Self-Supervised Time-Series Anomaly Detection Using Learnable Data Augmentation
Kukjin Choi, Jihun Yi, Jisoo Mok, Sungroh Yoon
TL;DR
LATAD tackles the challenge of anomaly detection in multivariate time series under limited labeled data by introducing a self-supervised framework that uses learnable data augmentation and triplet-based contrastive learning to generate highly discriminative latent representations. The method fuses inter-feature correlations and temporal context via a combined 1-D convolution, GAT, transformer encoder, and TCN, producing latent vectors $\mathbf{z}$ used in a triplet objective with positives from a temporal neighborhood and negatives generated by learnable masks. Training optimizes $\mathcal{L}_{\mathrm{LATAD}}=\mathcal{L}_{\mathrm{comp}}+\mathcal{L}_{\mathrm{sep}}+\lambda\mathcal{L}_{\mathrm{reg}}$, and anomalies are scored in latent space with a K-means-based metric $\mathcal{A}(\mathbf{x})$, enabling robust detection and gradient-based root-cause interpretation.

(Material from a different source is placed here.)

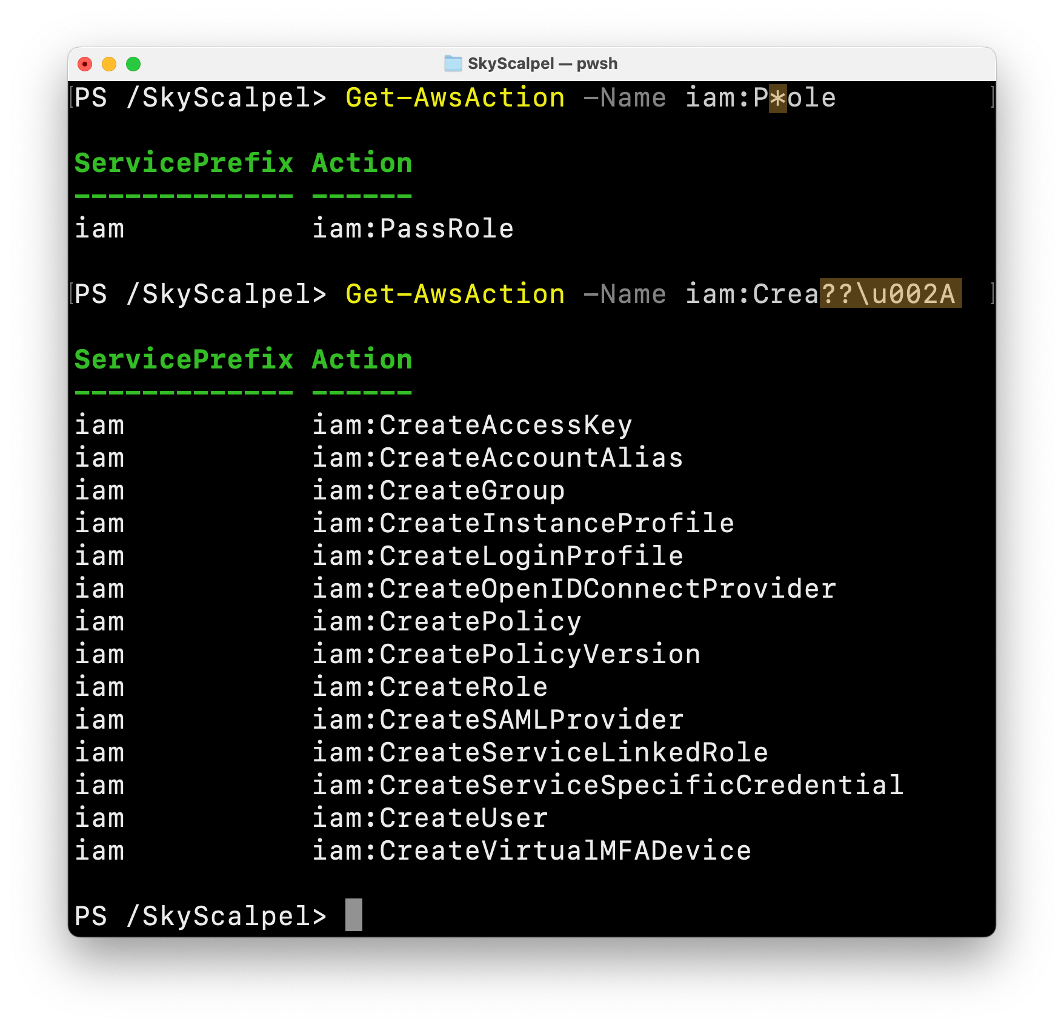Click the blinking terminal cursor block
Viewport: 1064px width, 1028px height.
[353, 913]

Across five real-world datasets, LATAD achieves comparable or superior F1 metrics to state-of-the-art methods, with notable gains on MSL, SMAP, and SMD, and demonstrates practical anomaly diagnosis via gradient analysis, supporting industrial deployment under data scarcity.
Abstract
Continuous efforts are being made to advance anomaly detection in various manufacturing processes to increase the productivity and safety of industrial sites. Deep learning replaced rule-based methods and recently emerged as a promising method for anomaly detection in diverse industries. However, in the real world, the scarcity of abnormal data and difficulties in obtaining labeled data create limitations in the training of detection models. In this study, we addressed these shortcomings by proposing a learnable data augmentation-based time-series anomaly detection (LATAD) technique that is trained in a self-supervised manner. LATAD extracts discriminative features from time-series data through contrastive learning. At the same time, learnable data augmentation produces challenging negative samples to enhance learning efficiency. We measured anomaly scores of the proposed technique based on latent feature similarities. As per the results, LATAD exhibited comparable or improved performance to the state-of-the-art anomaly detection assessments on several benchmark datasets and provided a gradient-based diagnosis technique to help identify root causes.